Known as a centre for culture and learning, Calcutta (now Kolkata) was the capital of India during the British Raj when it was a leading centre for commerce and a port of call for east bound ships. Patronised by wealthy art connoisseurs, who nourished writers, artists, musicians, filmmakers, philosophers and scientists, it became the social and cultural capital of India. With its rich colonial heritage as well as wonderful mosques, temples, universities and museums, this city has an overwhelming wealth of sights and experiences to offer visitors.
The Elgin Fairlawn
Located at the heart of the most lively and historic part of the city, The Elgin Fairlawn is an award-winning heritage hotel in a colonial-era building circa 1783. Popular landmarks like Indian Museum, Victoria Memorial and the charming Park Street are within walking distance from the hotel.
The spacious rooms have an en suite and some delightful luxury flourishes. It also houses a Garden Cafe and a Lobby Lounge which has been a Sudder Street landmark for many years.
https://www.elginhotels.com/hotels-in-kolkata-elgin-fairlawn-heritage-hotel-since-1783/
Introduction to Kolkata
We attempt to have a reasonably low-key introduction to Kolkata today. Keeping the breaks on the group’s enthusiasm is tricky because Kolkata is such an amazing city, with both a significant past and an intriguing, ever-evolving present. We’ll visit the flower market, walk the Howrah bridge, take a ferry on the Hooghly River, walk through Kumartuli (filled with clay idol workshops) and finish with the Victoria Memorial, with a stop for a local lunch along the way.
Exploring Kolkata
Today we have a full day of exploring Kolkata. Though rapidly modernising, the city retains a manual ‘hand-powered’ aspect that’s fascinating to the visitor. Hand-pulled carts, street book stalls and buildings of the colonial age vie with towering apartment blocks and advertising hoardings for attention – a microcosm of a larger tension playing out across India.
We begin the day with a walking tour run by ‘Calcutta Walks’. Their walks aim to bring to life aspects of the city which are mostly missed or misunderstood by the casual observer. The walk takes place in ‘the natives’ area’, Sovabazar, an evervital hub of traditional Bengali culture. It contains a fascinating blend of the seemingly incongruous architectural forms from Islamic to Baroque, from Victorian to Bengali, which made up the old world dwellings of the city’s wealthier Bengalis.

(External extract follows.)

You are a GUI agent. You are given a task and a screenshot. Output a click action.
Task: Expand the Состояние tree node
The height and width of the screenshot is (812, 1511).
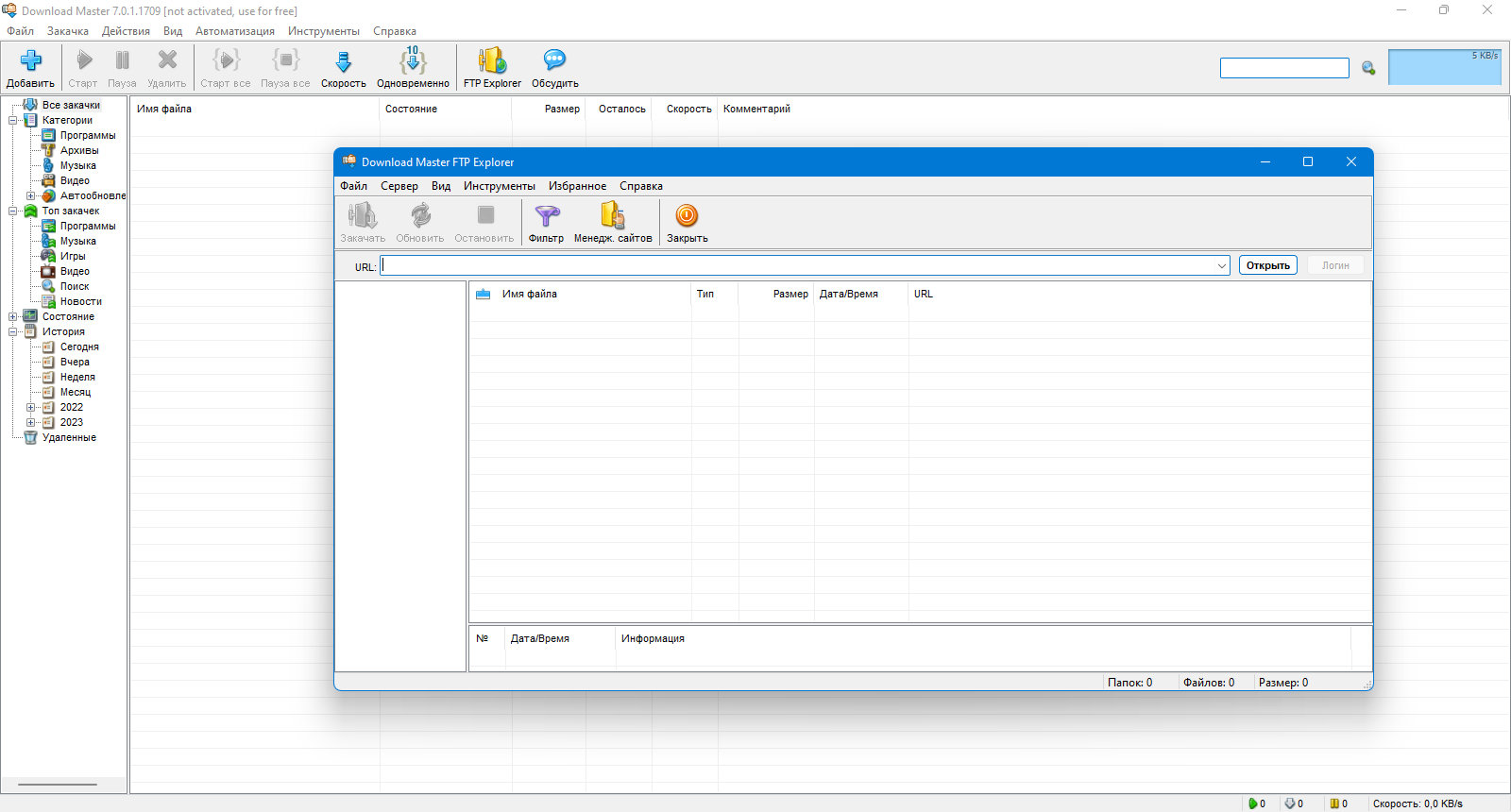(13, 316)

Unchanged for several decades, this is a good place to observe the Bengali way of life – rituals, customs, cultural practices and so on and the manual, slow pace of life that Kolkata is known for.
In the afternoon we change gears and visit Mother’s House – the home and now memorial of Mother Theresa – and finish the day with a visit to a beautiful Jain temple.
Meals: B, D
Day 4: Kolkata - Bagdogra - Kalimpong
Flight and drive to Kalimpong
We fly to Bagdogra this morning. Bagdogra sits in the Siliguri Corridor or so called ‘Chickens Neck of India’, a 20 km wide stretch of India sandwiched between Bangladesh, Bhutan and Nepal which connects the seven states of northeast India to the rest of India. Here we meet Kabir and drive for approximately 4 hours to Kalimpong, where we spend the next three nights.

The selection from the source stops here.